Jan 18, 2016 - 10:00am

Headwinds on the Horizon

Former Chief Economist, U.S. Chamber of Commerce

Former Senior Vice President, Economic Policy Division, and Former Chief Economist

Former Senior Economist

The U.S. economy racked up another middling performance in 2015. Personal consumption expenditures and residential investment performed a bit better than in 2014, but most GDP components underperformed again. Since the end of the recession the economy has grown just 2.2% annually, registering the weakest expansion in the modern era.

Real GDP slowed to a 2.0% pace in the third quarter after growing 3.9% in the second quarter. Expectations for the fourth quarter have dampened further, suggestingthat overall 2015 growth will essentially repeat 2014’s 2.4% and further suggesting little momentum into the new year.

The outlook for 2016 is subdued and cautious, with risks outnumbering areas of optimism. A recession’s near-term odds remain low, but a slowdown from 2015’s disappointing result remains a distinct possibility.

Consumption. Personal consumption expenditures rose 3.0% in the third quarter after rising 3.6% in the second quarter. Of particular note, auto sales maintained momentum in 2015 with sales hitting nearly 17.5 million units, a strong 6% bump from 2014.

Slight improvements in real wages and household wealth, coupled with moderately strong job growth, indicate continued moderate 2016 consumption growth. While financial markets were flat in 2015 and began 2016 on a weak note, housing prices continue to improve slowly.

Investment. Business investment slowed over the past few quarters due in part to headwinds from declining energy sector investment

but also due to the effects of a strong dollar exchange rate. Business investment grew about half as fast in 2015 (approximately 3.2%) as in 2014. Investment may be slightly stronger in 2016, but the pace likely won’t exceed 3.5%. Several reasons inform this more temperate outlook.

On the positive side, domestic consumption growth could lead to more business investment, but this positive is perhaps more than offset by the anticipated outpouring of government regulations as President Obama’s tenure comes to a close.

Moderately positive business confidence in the manufacturing sector prevailed early in 2015 but declined as the year progressed. By year-end, growth in manufacturing had essentially halted. And credit constraints remain binding for many firms—particularly for some small businesses.

Industrial production—including manufacturing, mining, and utility output—remains weak, and capacity utilization remains 3.1 percentage points below its long-run average. These results are exceptional and disappointing this far into an expansion.

Should the opportunity for a surge in domestic business investment arise, firms should have no difficulty financing this investment.
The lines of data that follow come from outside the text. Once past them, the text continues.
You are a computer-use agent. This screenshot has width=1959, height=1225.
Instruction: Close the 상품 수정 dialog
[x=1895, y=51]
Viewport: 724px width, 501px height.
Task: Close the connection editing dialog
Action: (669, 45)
Financing is not the primary restraint limiting business investment. The primary restraint is need—there is sufficient excess capacity to support future demand if it materializes.

Trade. Further complicating the forecast is our net trade position. Export growth slowed in the third quarter to only 0.7%, much slower than import growth at 2.3%. Both were influenced by the strong dollar exchange rate. Beginning in 2011, the dollar strengthened gradually against our major trading partners’ currencies. This process accelerated in the second half of 2014 and continued at a more moderate pace in 2015. The dollar’s rise will tend to worsen the U.S. net trade position through 2016.

Another key determinant of our trade balance is the economic health of our trading partners. Many countries such as the U.K., India, and Malaysia continue to perform well, but economic weakness elsewhere is widespread and may be spreading. At one extreme, Venezuela’s rapidly contracting economy in the face of extremely high inflation is widely echoed to one extent or another across South America. Russia may also be in this category, though for different reasons.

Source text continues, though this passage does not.